Judge Sonia Sotomayor faces off against the Senate Judiciary Committee this week in a bid to become the 111th justice of the U.S. Supreme Court. The public discussion of her suit-ability for this job thus far suggests that the upcoming hearing will be a carnival of unanswerable questions ("Judge Sotomayor, can you prove to this committee that you are not a reverse racist?") and her nonresponsive answers ("Senator, I must decline to answer that question, as it may come before me in some future case").

Senators more accustomed to making speeches than asking questions will spill thousands of words on simple inquiries. And a judge more accustomed to asking questions than making speeches will use well-rehearsed dodges to avoid answering. The judicial-confirmation process is the political equivalent of Dancing With the Stars, in that the senators perform complex leaps and turns while admiring themselves in the mirror, while the nominee shuffles her feet and calls it a foxtrot.

For those choosing to watch this spectacle on live television, it's useful to point out that most of Sotomayor's interlocutors will not be addressing her at all. Rather, they will be talking to their constituents back home, with Sotomayor serving as a sort of constitutional blackboard on which to sketch out their legal views. Arlen Specter will attempt to tap into Sotomayor's deep judicial subconscious, asking trick questions about whether she thinks precedent is important (she'll say it is) and what she thinks of specific cases (she will take a page from Chief Justice John Roberts's book and summarize cases instead of opining on them). She will make blurry-yet-bold pronouncements about the right to privacy, personal autonomy, and bodily integrity—none of which will clarify her stance on abortion. Both sides will ask how it's possible that she has ruled in a handful of abortion cases over the years without ever addressing the morality of abortion itself, and she will reply that she is a minimalist who answers only the question before her. Both sides will then grind their teeth in frustration at this marked absence of judicial activism, because it will make it very hard to tell whether she will be a judicial activist once she is confirmed. Jeff Sessions will rail that Sotomayor should have been more of a judicial activist (he will say "zealous constitutional watchdog") where gun rights are concerned. Everyone will thus agree that judicial activism is bad except insofar as it's good.

Hovering like a bad smell over these nonquestions and nonanswers, there will be unspoken bitterness and resentment about "identity politics" in America. Specifically, Republicans will complain that as a Latina, Sotomayor suffers from an excess of identity and a dangerous surplusage of politics. Despite an 18-year judicial record showing her to be a moderate, technical judge, Soto-mayor's critics will attempt to smoke out the raging inner racist they suspect lurks deep within her. They will do so by asking repeatedly about her "wise Latina woman" comment from a 2001 speech. (She will say she should have chosen her words better.) There will be a good deal of talk about judicial "empathy."

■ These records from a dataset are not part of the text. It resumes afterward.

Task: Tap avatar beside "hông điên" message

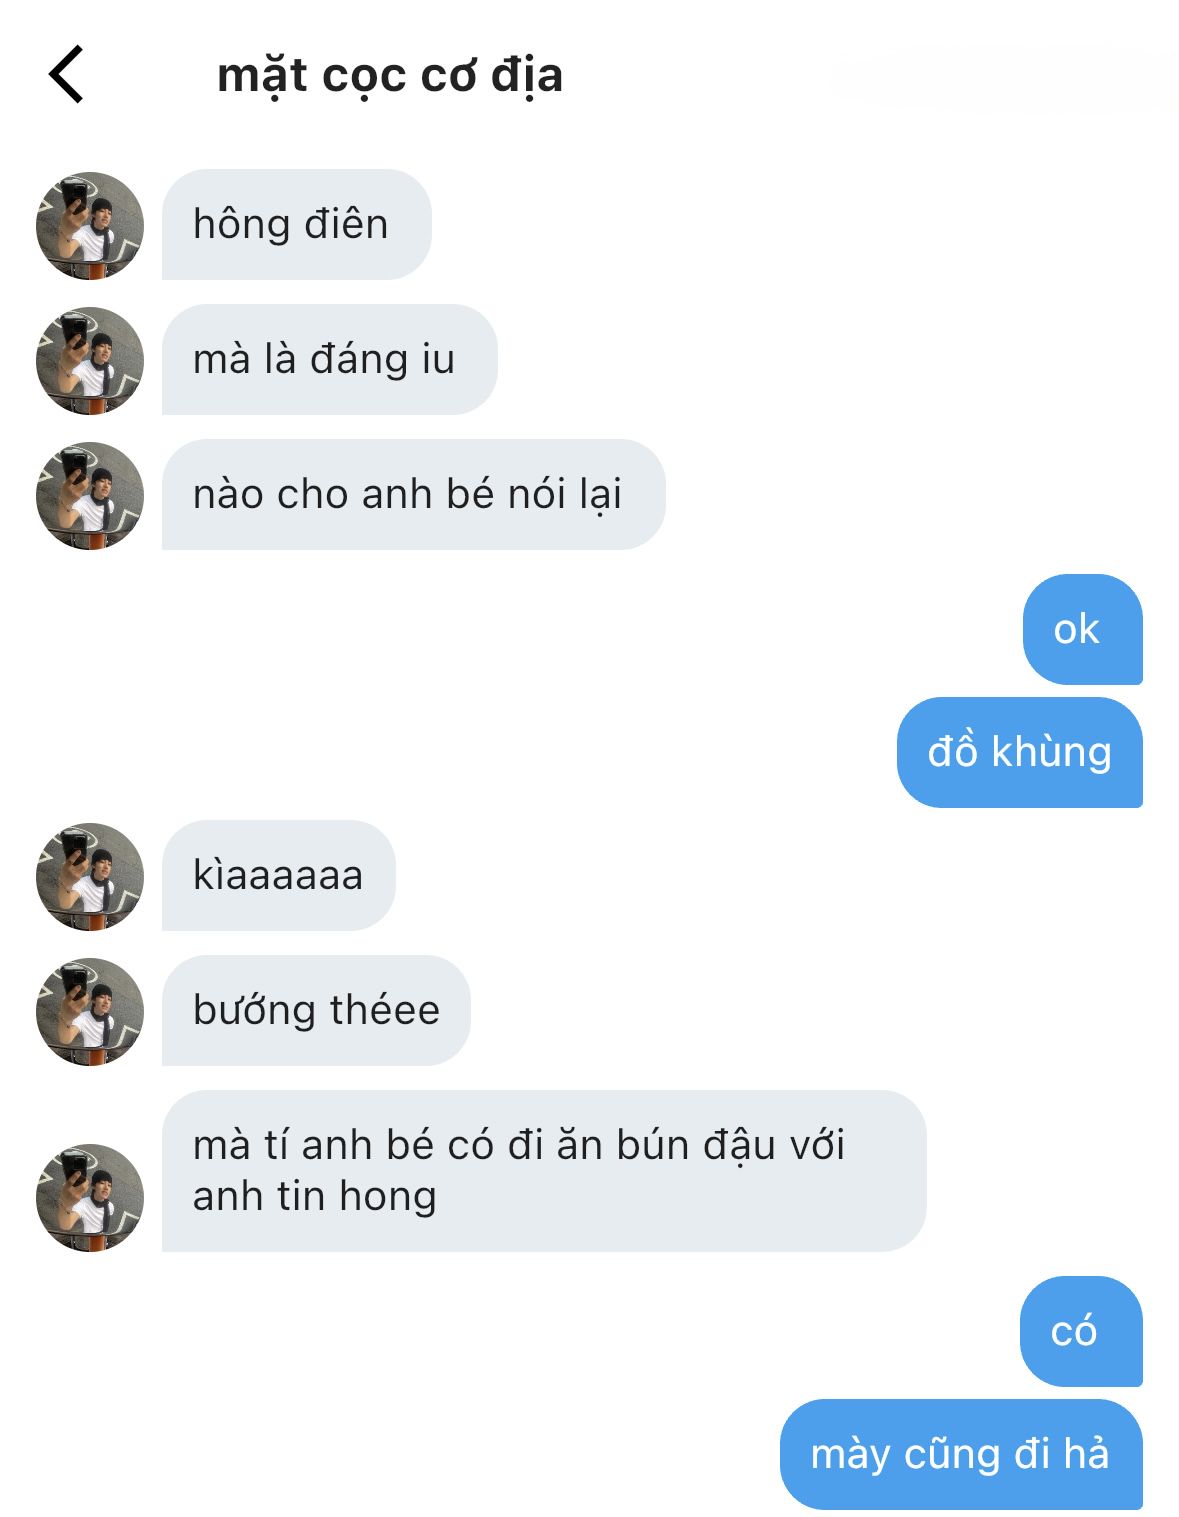Action: click(90, 225)
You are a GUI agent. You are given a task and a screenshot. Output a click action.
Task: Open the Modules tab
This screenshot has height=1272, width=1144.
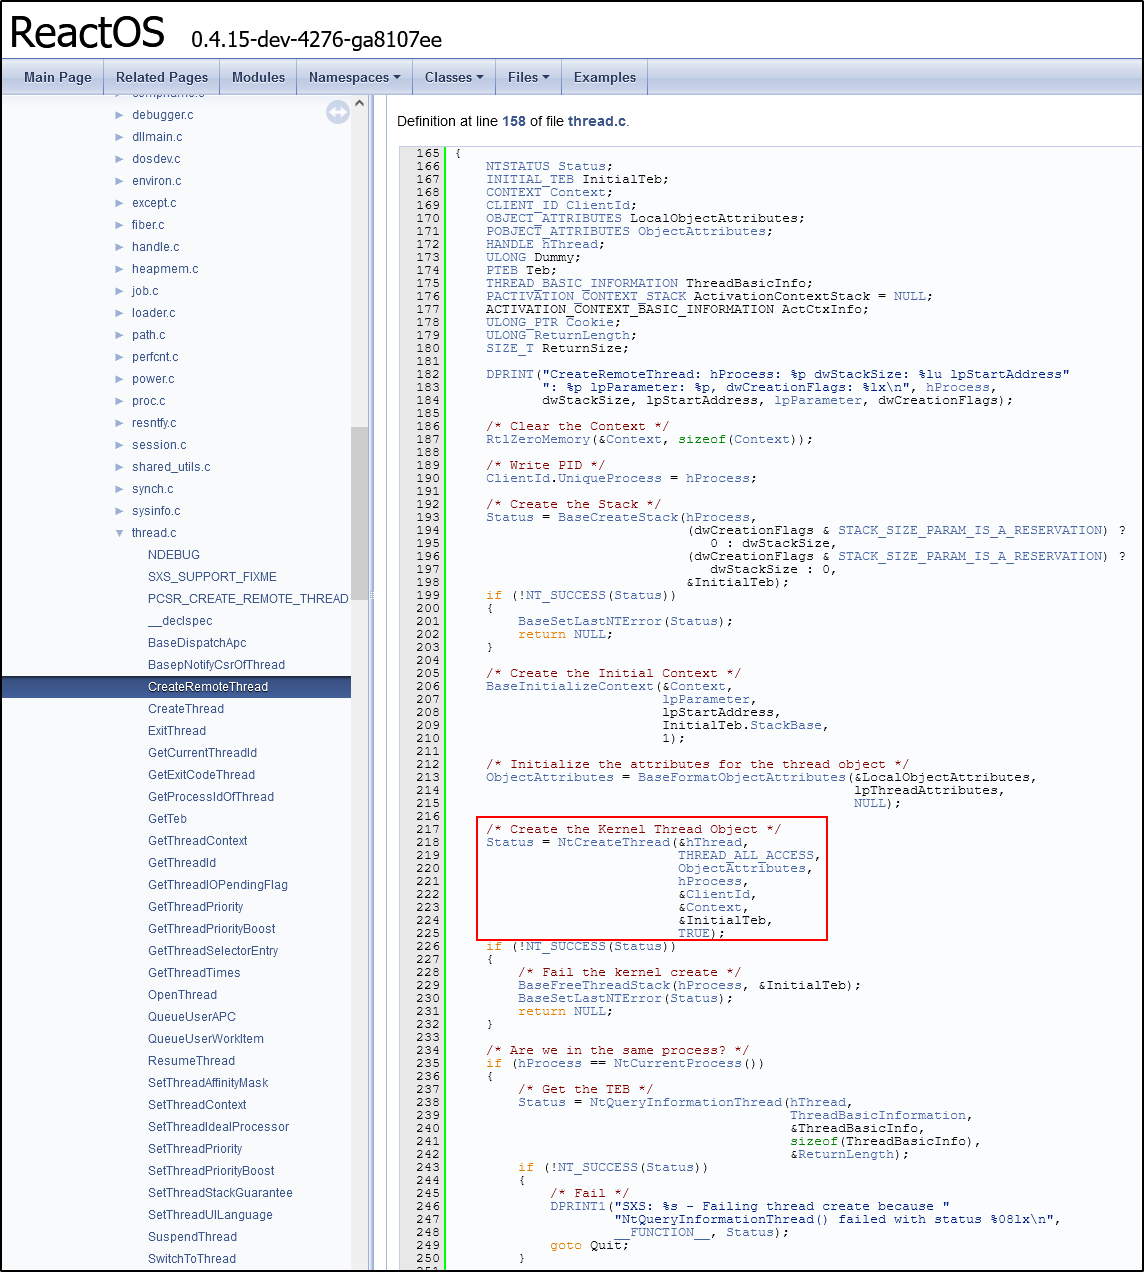pyautogui.click(x=258, y=77)
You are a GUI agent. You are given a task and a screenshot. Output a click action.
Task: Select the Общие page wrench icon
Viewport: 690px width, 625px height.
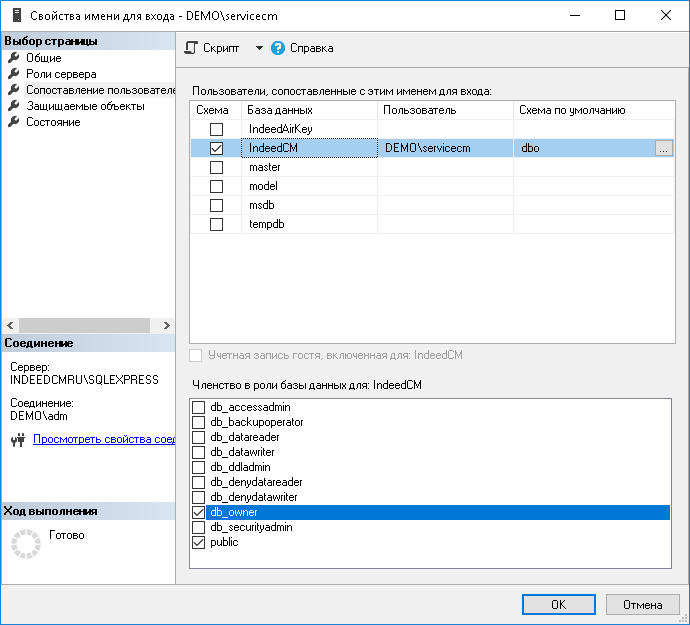coord(14,58)
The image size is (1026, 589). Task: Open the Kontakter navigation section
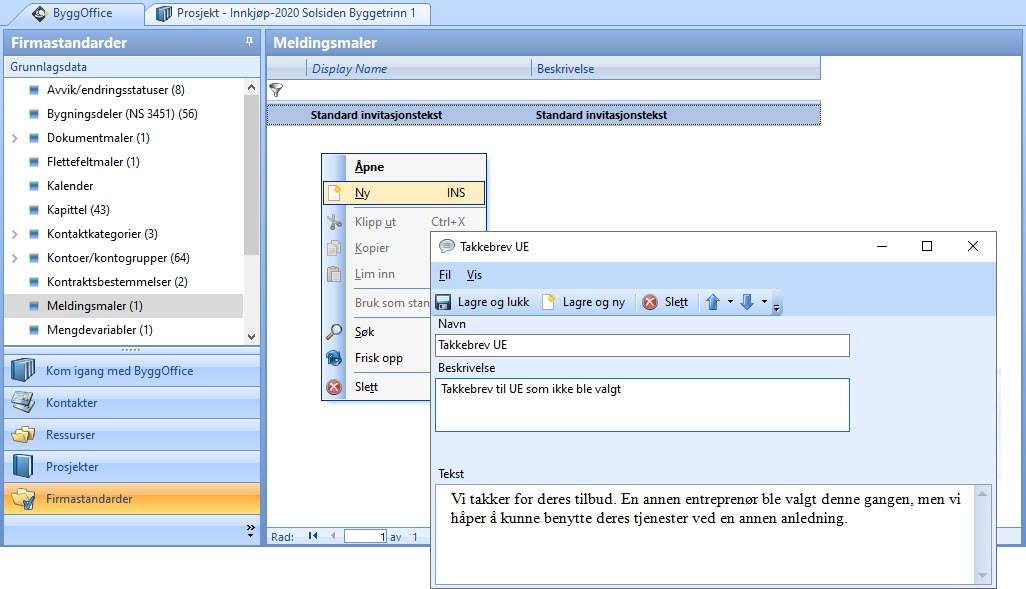(x=72, y=403)
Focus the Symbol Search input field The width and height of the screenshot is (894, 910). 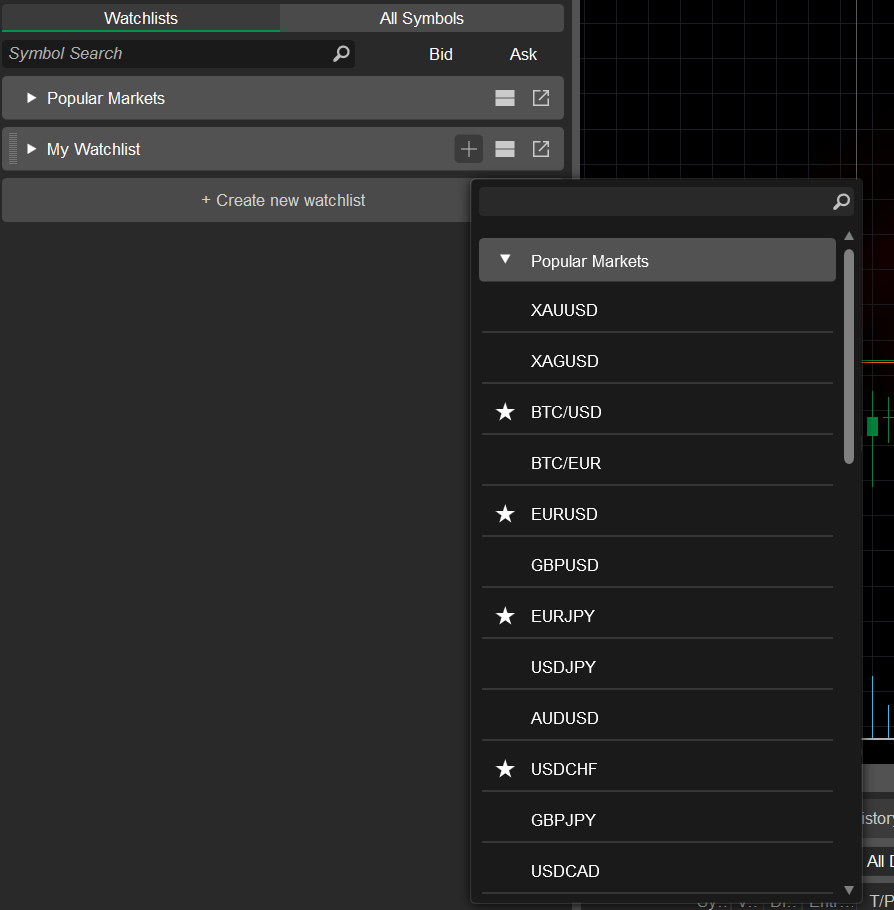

Conservative white men on the committee will attempt to understand whether and why Sotomayor hates conservative white men by asking endless, obvious variations on the following question: "Did you arrive at your decision in the New Haven firefighters' case because you hate white men?" She will assure them she does not, and tell charming stories of the firefighters she has known.

Republicans on the committee will probe her involvement with an all--women's club and a Puerto Rican legal-advocacy group that have done nothing wrong, in an effort to show that Sotomayor's femaleness and Puerto Rican–ness have metastasized into a form of constitutional brain fever that will, as Sessions describes it, "infect" all of her jurisprudence. And while they grouse and groan about Sotomayor's overidentification with minority litigants, Republicans will grouse and groan that they are being painted as racists for even raising these questions.

There is little doubt that Sotomayor will be handily confirmed. Her judicial record is unremarkable, and her life story is exceptional. And this is the paradox of the Confirmation Foxtrot: we learn too much that is trivial and not enough that is important. The whole process is constructed around the fiction that nominees are hideous monsters in the eyes of half the Judiciary Committee. But calling someone an unintelligent, racist bully under the bright lights of C-Span leaves scars the nominee may never forgive or forget. This game is insufficiently serious to vet a lifetime appointment to the high court, yet serious enough to create lifelong resentments and grudges (think of Clarence Thomas). Confirmation hearings are both surreal and far too real. The court, and the country, might be better served by a bracing dance-off and a viewer poll.